Copy the data below line for line, without changing anything.

○ ○ ○ ○

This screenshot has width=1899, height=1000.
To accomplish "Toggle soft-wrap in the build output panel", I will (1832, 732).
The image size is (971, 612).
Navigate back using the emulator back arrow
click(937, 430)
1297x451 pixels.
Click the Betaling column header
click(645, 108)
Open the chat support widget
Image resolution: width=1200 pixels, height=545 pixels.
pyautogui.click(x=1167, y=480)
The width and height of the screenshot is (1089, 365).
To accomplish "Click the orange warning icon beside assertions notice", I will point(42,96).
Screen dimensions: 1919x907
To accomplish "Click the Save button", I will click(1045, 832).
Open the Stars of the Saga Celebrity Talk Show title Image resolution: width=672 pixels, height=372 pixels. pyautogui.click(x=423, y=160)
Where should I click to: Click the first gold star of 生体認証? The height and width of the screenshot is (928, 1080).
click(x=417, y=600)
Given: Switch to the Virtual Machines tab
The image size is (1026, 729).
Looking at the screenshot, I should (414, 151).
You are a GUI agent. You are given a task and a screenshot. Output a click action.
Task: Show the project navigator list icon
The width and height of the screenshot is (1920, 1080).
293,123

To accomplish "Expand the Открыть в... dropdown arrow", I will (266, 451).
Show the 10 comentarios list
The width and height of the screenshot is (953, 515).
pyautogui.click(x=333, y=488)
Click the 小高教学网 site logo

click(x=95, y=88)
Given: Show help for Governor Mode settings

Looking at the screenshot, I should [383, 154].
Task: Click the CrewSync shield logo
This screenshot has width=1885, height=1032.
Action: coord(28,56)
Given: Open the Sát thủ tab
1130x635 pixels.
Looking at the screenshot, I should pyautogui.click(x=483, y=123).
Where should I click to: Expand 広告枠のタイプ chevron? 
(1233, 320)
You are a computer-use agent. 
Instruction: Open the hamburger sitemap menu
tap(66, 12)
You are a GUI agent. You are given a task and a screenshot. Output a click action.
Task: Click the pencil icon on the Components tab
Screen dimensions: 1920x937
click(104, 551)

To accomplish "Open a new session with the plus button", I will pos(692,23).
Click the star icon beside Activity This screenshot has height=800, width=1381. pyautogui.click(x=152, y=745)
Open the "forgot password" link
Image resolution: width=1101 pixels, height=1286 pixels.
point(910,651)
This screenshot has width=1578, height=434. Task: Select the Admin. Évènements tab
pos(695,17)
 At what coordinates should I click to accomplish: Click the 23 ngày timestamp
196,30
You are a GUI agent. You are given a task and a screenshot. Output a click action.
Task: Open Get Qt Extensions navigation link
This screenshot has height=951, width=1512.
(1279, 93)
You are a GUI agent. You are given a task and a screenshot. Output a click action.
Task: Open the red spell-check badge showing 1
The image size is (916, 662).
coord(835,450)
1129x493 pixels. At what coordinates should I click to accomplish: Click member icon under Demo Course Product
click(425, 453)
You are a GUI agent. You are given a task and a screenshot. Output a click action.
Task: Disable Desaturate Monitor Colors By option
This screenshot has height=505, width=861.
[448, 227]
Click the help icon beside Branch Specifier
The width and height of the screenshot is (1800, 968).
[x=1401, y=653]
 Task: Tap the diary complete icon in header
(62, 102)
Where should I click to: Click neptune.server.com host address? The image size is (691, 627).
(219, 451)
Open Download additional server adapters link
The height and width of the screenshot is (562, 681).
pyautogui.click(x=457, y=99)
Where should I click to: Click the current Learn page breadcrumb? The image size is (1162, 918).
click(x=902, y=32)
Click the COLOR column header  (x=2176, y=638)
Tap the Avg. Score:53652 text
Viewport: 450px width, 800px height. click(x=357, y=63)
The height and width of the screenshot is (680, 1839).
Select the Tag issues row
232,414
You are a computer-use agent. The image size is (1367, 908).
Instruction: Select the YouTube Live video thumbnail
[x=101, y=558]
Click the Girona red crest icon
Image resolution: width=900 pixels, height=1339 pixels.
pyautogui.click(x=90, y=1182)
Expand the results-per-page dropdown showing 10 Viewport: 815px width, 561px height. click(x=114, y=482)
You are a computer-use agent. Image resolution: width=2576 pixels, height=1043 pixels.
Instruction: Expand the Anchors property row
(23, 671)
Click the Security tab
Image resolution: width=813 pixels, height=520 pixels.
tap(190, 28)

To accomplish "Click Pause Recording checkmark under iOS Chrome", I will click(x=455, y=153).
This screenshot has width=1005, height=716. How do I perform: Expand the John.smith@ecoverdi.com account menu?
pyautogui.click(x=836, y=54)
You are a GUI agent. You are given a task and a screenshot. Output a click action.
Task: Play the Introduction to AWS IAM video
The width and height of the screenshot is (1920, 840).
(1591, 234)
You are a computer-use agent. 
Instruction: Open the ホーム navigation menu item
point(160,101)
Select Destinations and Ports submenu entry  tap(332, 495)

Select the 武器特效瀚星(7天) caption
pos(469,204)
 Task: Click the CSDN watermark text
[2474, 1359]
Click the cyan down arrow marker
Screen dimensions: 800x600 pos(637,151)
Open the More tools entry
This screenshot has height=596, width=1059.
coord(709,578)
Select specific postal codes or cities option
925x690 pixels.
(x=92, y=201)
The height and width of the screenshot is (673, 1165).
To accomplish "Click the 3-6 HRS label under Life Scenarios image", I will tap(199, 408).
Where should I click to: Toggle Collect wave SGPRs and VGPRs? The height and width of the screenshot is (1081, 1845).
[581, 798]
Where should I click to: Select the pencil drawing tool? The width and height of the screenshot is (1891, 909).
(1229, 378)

○ ○ ○ ○

- Output of the task:
This screenshot has width=1899, height=1000.
To accomplish "Toggle soft-wrap in the build output panel", I will (1832, 732).
The image size is (971, 612).
Navigate back using the emulator back arrow
click(937, 430)
1297x451 pixels.
Click the Betaling column header
click(645, 108)
Open the chat support widget
Image resolution: width=1200 pixels, height=545 pixels.
pyautogui.click(x=1167, y=480)
The width and height of the screenshot is (1089, 365).
To accomplish "Click the orange warning icon beside assertions notice", I will point(42,96).
Screen dimensions: 1919x907
To accomplish "Click the Save button", I will click(1045, 832).
Open the Stars of the Saga Celebrity Talk Show title Image resolution: width=672 pixels, height=372 pixels. pyautogui.click(x=423, y=160)
Where should I click to: Click the first gold star of 生体認証? The height and width of the screenshot is (928, 1080).
click(x=417, y=600)
Given: Switch to the Virtual Machines tab
The image size is (1026, 729).
Looking at the screenshot, I should (414, 151).
You are a GUI agent. You are given a task and a screenshot. Output a click action.
Task: Show the project navigator list icon
The width and height of the screenshot is (1920, 1080).
293,123

To accomplish "Expand the Открыть в... dropdown arrow", I will (266, 451).
Show the 10 comentarios list
The width and height of the screenshot is (953, 515).
pyautogui.click(x=333, y=488)
Click the 小高教学网 site logo

click(x=95, y=88)
Given: Show help for Governor Mode settings

Looking at the screenshot, I should [383, 154].
Task: Click the CrewSync shield logo
This screenshot has width=1885, height=1032.
Action: coord(28,56)
Given: Open the Sát thủ tab
1130x635 pixels.
Looking at the screenshot, I should pyautogui.click(x=483, y=123).
Where should I click to: Expand 広告枠のタイプ chevron? 
(1233, 320)
You are a computer-use agent. 
Instruction: Open the hamburger sitemap menu
tap(66, 12)
You are a GUI agent. You are given a task and a screenshot. Output a click action.
Task: Click the pencil icon on the Components tab
Screen dimensions: 1920x937
click(104, 551)

To accomplish "Open a new session with the plus button", I will pos(692,23).
Click the star icon beside Activity This screenshot has height=800, width=1381. pyautogui.click(x=152, y=745)
Open the "forgot password" link
Image resolution: width=1101 pixels, height=1286 pixels.
point(910,651)
This screenshot has width=1578, height=434. Task: Select the Admin. Évènements tab
pos(695,17)
 At what coordinates should I click to accomplish: Click the 23 ngày timestamp
196,30
You are a GUI agent. You are given a task and a screenshot. Output a click action.
Task: Open Get Qt Extensions navigation link
This screenshot has height=951, width=1512.
(1279, 93)
You are a GUI agent. You are given a task and a screenshot. Output a click action.
Task: Open the red spell-check badge showing 1
The image size is (916, 662).
coord(835,450)
1129x493 pixels. At what coordinates should I click to accomplish: Click member icon under Demo Course Product
click(425, 453)
You are a GUI agent. You are given a task and a screenshot. Output a click action.
Task: Disable Desaturate Monitor Colors By option
This screenshot has height=505, width=861.
[448, 227]
Click the help icon beside Branch Specifier
The width and height of the screenshot is (1800, 968).
[x=1401, y=653]
 Task: Tap the diary complete icon in header
(62, 102)
Where should I click to: Click neptune.server.com host address? The image size is (691, 627).
(219, 451)
Open Download additional server adapters link
The height and width of the screenshot is (562, 681).
pyautogui.click(x=457, y=99)
Where should I click to: Click the current Learn page breadcrumb? The image size is (1162, 918).
click(x=902, y=32)
Click the COLOR column header  (x=2176, y=638)
Tap the Avg. Score:53652 text
Viewport: 450px width, 800px height. click(x=357, y=63)
The height and width of the screenshot is (680, 1839).
Select the Tag issues row
232,414
You are a computer-use agent. The image size is (1367, 908).
Instruction: Select the YouTube Live video thumbnail
[x=101, y=558]
Click the Girona red crest icon
Image resolution: width=900 pixels, height=1339 pixels.
pyautogui.click(x=90, y=1182)
Expand the results-per-page dropdown showing 10 Viewport: 815px width, 561px height. click(x=114, y=482)
You are a computer-use agent. Image resolution: width=2576 pixels, height=1043 pixels.
Instruction: Expand the Anchors property row
(23, 671)
Click the Security tab
Image resolution: width=813 pixels, height=520 pixels.
tap(190, 28)

To accomplish "Click Pause Recording checkmark under iOS Chrome", I will click(x=455, y=153).
This screenshot has width=1005, height=716. How do I perform: Expand the John.smith@ecoverdi.com account menu?
pyautogui.click(x=836, y=54)
You are a GUI agent. You are given a task and a screenshot. Output a click action.
Task: Play the Introduction to AWS IAM video
The width and height of the screenshot is (1920, 840).
(1591, 234)
You are a computer-use agent. 
Instruction: Open the ホーム navigation menu item
point(160,101)
Select Destinations and Ports submenu entry  tap(332, 495)

Select the 武器特效瀚星(7天) caption
pos(469,204)
 Task: Click the CSDN watermark text
[2474, 1359]
Click the cyan down arrow marker
Screen dimensions: 800x600 pos(637,151)
Open the More tools entry
This screenshot has height=596, width=1059.
coord(709,578)
Select specific postal codes or cities option
925x690 pixels.
(x=92, y=201)
The height and width of the screenshot is (673, 1165).
To accomplish "Click the 3-6 HRS label under Life Scenarios image", I will tap(199, 408).
Where should I click to: Toggle Collect wave SGPRs and VGPRs? The height and width of the screenshot is (1081, 1845).
[581, 798]
Where should I click to: Select the pencil drawing tool? The width and height of the screenshot is (1891, 909).
(1229, 378)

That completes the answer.